Task prompt: Switch "logo" to "icon" in the records below, keeping everything else unchanged. Leave the pictures out of your answer.

Dataset records:
####

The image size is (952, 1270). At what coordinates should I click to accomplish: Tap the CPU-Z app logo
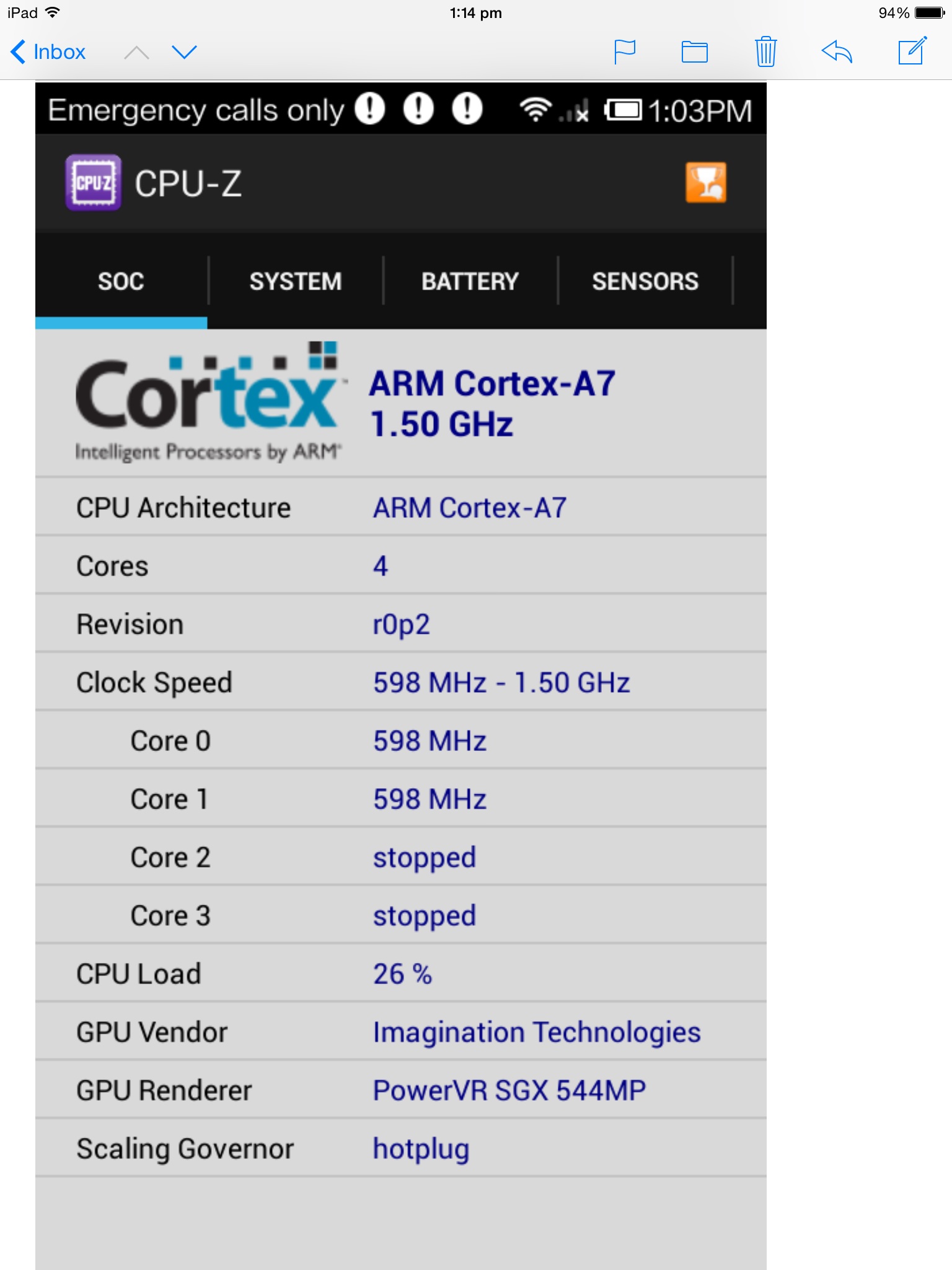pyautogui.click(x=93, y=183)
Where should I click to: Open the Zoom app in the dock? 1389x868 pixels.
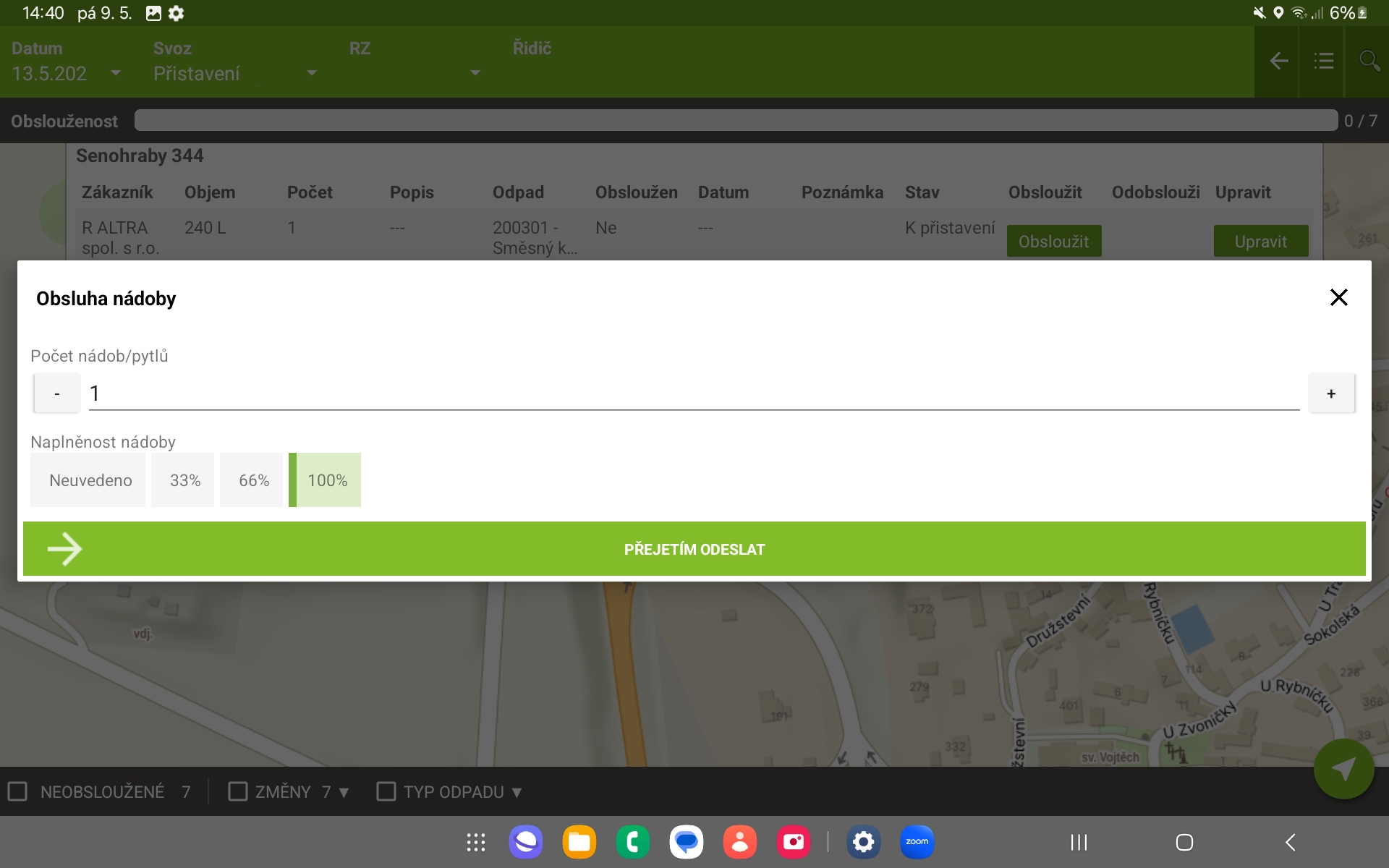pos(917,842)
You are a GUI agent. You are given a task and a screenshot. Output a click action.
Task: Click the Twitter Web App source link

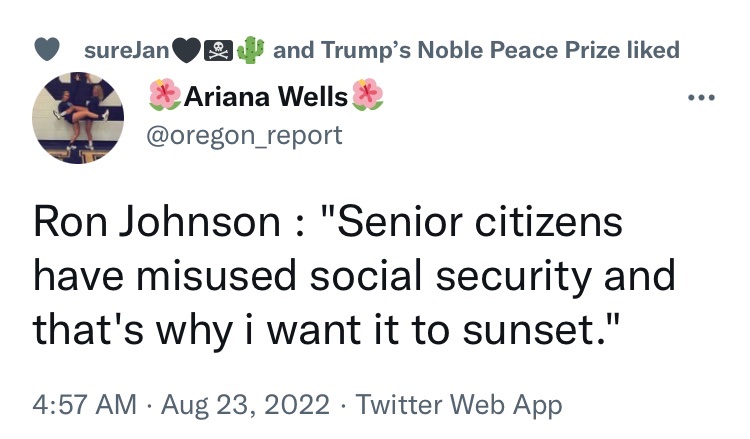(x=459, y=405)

####

Full output:
The image size is (952, 1270). At what coordinates should I click to accomplish: Tap the CPU-Z app icon
pyautogui.click(x=93, y=183)
Where should I click to: Open the Zoom app in the dock? 1389x868 pixels.
pos(917,842)
You are a GUI agent. You are given a task and a screenshot. Output a click action.
Task: Click the Twitter Web App source link

(x=459, y=405)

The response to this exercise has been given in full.